Exposons d’abord l’opinion de ces savants :

Pour Diez, l’opinion que tous les peuples de langue romane ont abandonné leur idiome primitif pour parler latin est un fait tellement incontestable, que dans son grand ouvrage, il ne croit pas devoir nous expliquer le pourquoi ni le comment et nous renvoie aux auteurs qui ont traité la matière avant lui. Il débute ainsi :

« Six langues romanes attirent notre attention, soit par leur originalité grammaticale, soit par leur importance littéraire : deux à l’est, l’Italien et le Valaque ; deux au sud-ouest, l’Espagnol et le Portugais ; deux au nord-ouest, le Provençal et le Français. Toutes ont dans le latin leur première et leur principale source ».

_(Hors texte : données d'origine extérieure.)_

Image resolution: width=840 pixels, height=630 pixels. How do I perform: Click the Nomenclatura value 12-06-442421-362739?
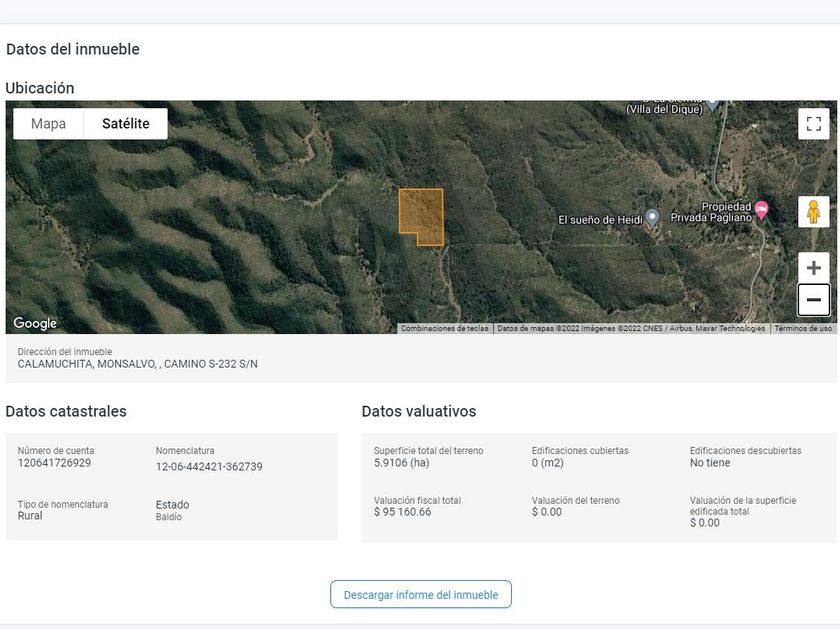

Littré, dans son introduction de l’Histoire de la langue française, dit : « …Pour la langue française et en général pour les langues romanes, nous connaissons l’origine, puisqu’elles succèdent, sans interruption ni lacune, au latin.

M. Gidel, sur lequel nous reviendrons, développe longuement la thèse de Littré.

C’est M. Brachet qui présente la thèse de la manière la plus outrée. Nous lisons en effet, dans sa Grammaire historique : « Moins d’un siècle après la conquête, on parlait latin dans toute la Gaule ».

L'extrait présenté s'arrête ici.